Need help fixing pool - it doesn't make sense!

katit

Contributor
Joined
Jun 16, 2015
Messages
162
Hello, I am trying to fix this pool without losing data. Currently data accessible, but I can't figure out how to get rid of one disk!
1687573969060.png


Here is chronology of events:
1. I had happy pool - mirror of 2x4tb devices that's been working for years.
2. After upgrading to Truenas Scale (FreeNas=>TrueNas core=>Scale) I wanted to expand this pool.
3. I added 2x1Tb drives as another vdev (mirror) to this pool but it didn't go well, one disk had issues(sorry didn't save exact errors) and it didn't show up, but this vde did look like mirror. I think I pressed "Remove"? button to get rid of bad disk.
4. Now I am stuck with pool like on picture. Doesn't make sense because it can't be mirror+single
5. I tried to "Extend" this sda drive with another new HDD (20TB) and get error: [EZFS_BADTARGET] cannot attach /dev/disk/by-partuuid/2c9641b2-5a69-4b5e-8f31-c385f9edfda9 to /dev/disk/by-partuuid/c0803f47-f5b1-46c0-b384-21047b653990: can only attach to mirrors and top-level disks
What does it mean??
6. I tried to "Replace" with this 20Tb drive (not sure what is the logic here) - but I tried: Error: [EZFS_BADTARGET] cannot replace 11950173496626399005 with /dev/disk/by-partuuid/d5a545d8-aeca-4a2e-911a-bd52d35960e2: already in replacing/spare config; wait for completion or use 'zpool detach'
7. I tried to simply "Remove" sda:
Error: [EZFS_INVALCONFIG] cannot remove /dev/disk/by-partuuid/c0803f47-f5b1-46c0-b384-21047b653990: invalid config; all top-level vdevs must have the same sector size and not be raidz.
close

So, I am not sure what needs to be done.
I guess main question is:
1. WHAT is this config I have?
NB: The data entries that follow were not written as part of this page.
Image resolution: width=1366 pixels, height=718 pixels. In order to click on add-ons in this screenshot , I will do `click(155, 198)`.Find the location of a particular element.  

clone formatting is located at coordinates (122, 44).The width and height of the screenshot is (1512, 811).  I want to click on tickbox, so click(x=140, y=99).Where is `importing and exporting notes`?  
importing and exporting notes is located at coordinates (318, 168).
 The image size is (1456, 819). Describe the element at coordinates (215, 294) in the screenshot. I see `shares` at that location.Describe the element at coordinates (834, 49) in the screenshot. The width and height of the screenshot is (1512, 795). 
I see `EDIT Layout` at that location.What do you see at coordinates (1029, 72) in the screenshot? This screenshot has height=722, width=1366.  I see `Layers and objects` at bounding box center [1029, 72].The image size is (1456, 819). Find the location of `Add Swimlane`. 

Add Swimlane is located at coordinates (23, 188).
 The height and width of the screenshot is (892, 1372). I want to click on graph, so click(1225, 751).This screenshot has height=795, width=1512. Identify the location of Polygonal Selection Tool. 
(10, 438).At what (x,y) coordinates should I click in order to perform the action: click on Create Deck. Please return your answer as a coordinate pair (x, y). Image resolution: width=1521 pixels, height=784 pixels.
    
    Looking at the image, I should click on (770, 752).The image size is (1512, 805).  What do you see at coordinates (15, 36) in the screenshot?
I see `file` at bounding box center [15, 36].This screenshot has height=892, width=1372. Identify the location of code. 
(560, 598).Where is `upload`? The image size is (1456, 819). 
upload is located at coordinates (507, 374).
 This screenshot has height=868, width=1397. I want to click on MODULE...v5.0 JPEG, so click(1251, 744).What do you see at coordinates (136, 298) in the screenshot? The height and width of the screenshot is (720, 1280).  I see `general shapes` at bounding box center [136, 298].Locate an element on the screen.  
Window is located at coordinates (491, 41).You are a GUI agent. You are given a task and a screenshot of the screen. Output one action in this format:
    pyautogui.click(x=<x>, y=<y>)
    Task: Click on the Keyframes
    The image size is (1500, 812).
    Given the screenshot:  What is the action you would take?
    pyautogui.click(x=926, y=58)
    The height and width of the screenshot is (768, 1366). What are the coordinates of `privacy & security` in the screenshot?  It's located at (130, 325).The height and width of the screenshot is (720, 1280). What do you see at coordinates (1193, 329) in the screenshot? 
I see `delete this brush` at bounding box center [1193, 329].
Can you even create config like this if you wanted?? Or it's a glitch?
2. HOW do I fix it either by replacing with another mirror or adding disk to make it a mirror?

Also, when I look at this - how can I tell what exactly those 4 warnings is? Not clickable, no popup..
1687574605846.png
 

Etorix

Wizard
Joined
Dec 30, 2020
Messages
2,134
4. Now I am stuck with pool like on picture. Doesn't make sense because it can't be mirror+single
It absolutely can. One can stripe any kind of vdevs in a pool. Mirror, single (= 1-way mirror), raidz#… everything goes.
Of course, striping heterogenous vdevs is advised against, and single-drive vdevs are strongly advised against (loose the single drive=loose the whole pool), but this is possible, and this is where you landed.
zpool status -v in a SSH session should confirm the layout and condition of the pool.
Had the disks been properly burnt-in before attempting to add them to the pool?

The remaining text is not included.